O presidente da Assembleia da República disse numa entrevista recente ao Observador que não mandaria calar o líder parlamentar do Chega se dissesse, no Parlamento, aquilo que disse na televisão sobre os polícias, que se disparassem mais a matar o país estaria mais na ordem. Concorda com esta posição de Aguiar-Branco?
As coisas nunca são inteiramente a preto e branco e é difícil, eventualmente impossível mandar calar uma pessoa, mas não mandar calar não significa que no fim não constitua uma obrigação, um dever de quem está a dirigir os trabalhos de advertir acerca da ultrapassagem de determinados limites e da utilização de determinada linguagem que, fora do contexto parlamentar, pode constituir um crime e que no contexto parlamentar não é porque está ao abrigo da imunidade que protege a liberdade de expressão dos deputados.
Mas o presidente da Assembleia da República diz precisamente que aquilo que pode ser um crime há de ser julgado depois e por outras instâncias que não a Assembleia da República. Daí ele achar que não deve intervir.
O regimento da Assembleia da República confere ao presidente da Assembleia da República os poderes necessários para que o debate se prossiga dentro de um quadro de normalidade democrática e de normalidade de linguagem. Os poderes do presidente da Assembleia da República não estão limitados à utilização de determinados vocativos em direção aos outros deputados. A função do presidente da Assembleia da República não é garantir que o deputado trata o deputado a quem se dirige por senhor deputado e não por tu. Também tem esse dever porque o debate deve decorrer dentro de regras de urbanidade e deferência e de respeito das pessoas umas pelas outras. Entendo que o presidente da Assembleia da República dentro dos seus limites tem o dever de advertir quando os deputados ultrapassam determinados limites. Há parlamentos onde esse dever é levado ao ponto de os deputados serem expulsos da sala, proibidos de assistir a sessões durante um número determinado nas regras de sessões seguintes. Há inclusivamente até multas pecuniárias. Nós não temos essa definição.
Mas acha que devíamos chegar até aí?
Não, acho que não.
Portanto, nem tanto ao mar, nem tanto à terra. Devia intervir-se mais?
Acho que temos instrumentos suficientes e penso que o presidente da Assembleia da República, independentemente dessa afirmação ou de outras que tenha feito, tem utilizado com cum grano salis, com sabedoria, os instrumentos que estão ao seu dispor para manter o debate dentro de alguma urbanidade.
Acha que tem feito melhor do que os antecessores?

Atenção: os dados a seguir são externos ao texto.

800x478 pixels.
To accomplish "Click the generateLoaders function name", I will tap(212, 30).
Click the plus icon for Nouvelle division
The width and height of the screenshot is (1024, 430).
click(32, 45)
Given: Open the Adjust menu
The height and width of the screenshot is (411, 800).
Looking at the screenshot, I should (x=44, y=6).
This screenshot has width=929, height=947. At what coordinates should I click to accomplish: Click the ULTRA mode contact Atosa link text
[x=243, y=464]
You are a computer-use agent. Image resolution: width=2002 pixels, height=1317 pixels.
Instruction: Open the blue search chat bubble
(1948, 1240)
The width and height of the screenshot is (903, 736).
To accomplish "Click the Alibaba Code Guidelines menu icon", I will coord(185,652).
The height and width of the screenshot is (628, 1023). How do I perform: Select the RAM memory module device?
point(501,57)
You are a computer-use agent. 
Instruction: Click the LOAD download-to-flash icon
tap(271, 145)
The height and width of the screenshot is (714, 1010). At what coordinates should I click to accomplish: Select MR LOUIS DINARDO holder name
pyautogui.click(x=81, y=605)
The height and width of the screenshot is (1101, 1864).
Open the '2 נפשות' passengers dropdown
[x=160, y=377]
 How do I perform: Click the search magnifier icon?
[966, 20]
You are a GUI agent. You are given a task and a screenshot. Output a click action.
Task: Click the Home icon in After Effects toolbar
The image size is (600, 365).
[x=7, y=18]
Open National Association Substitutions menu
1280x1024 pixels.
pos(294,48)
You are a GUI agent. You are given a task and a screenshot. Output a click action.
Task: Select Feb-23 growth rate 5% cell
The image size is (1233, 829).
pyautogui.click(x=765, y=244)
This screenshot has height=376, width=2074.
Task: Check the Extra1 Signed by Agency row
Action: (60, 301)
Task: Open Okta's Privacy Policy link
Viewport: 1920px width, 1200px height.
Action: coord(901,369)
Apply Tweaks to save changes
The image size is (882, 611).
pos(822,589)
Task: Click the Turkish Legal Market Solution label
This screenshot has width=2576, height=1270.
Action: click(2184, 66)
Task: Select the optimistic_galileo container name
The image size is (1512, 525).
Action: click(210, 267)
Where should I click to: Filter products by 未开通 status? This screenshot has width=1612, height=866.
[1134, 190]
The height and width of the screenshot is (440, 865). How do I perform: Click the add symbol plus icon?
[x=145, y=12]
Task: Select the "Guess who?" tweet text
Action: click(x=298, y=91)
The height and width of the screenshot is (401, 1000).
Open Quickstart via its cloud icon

Não quero fazer essas comparações. Cada um fez o seu trabalho de acordo com o entendimento que fazia do regimento. Cada um fez o seu trabalho conforme melhor pôde e melhor entendeu. Acho que no balanço de 50 anos de democracia parlamentar, apesar de tudo, temos tido o Parlamento a funcionar com normalidade e com urbanidade e isso é um trabalho que foi conseguido pelos deputados, mas também pelos diferentes presidentes da Assembleia da República. Nós também não devemos ser muito generosos na atribuição de poder de decisão do que se pode ou não pode dizer a uma pessoa que ainda por cima tem que decidir em cima do momento. Portanto, o bom senso, a sensatez, são instrumentos fundamentais na gestão dos trabalhos e cada um faz.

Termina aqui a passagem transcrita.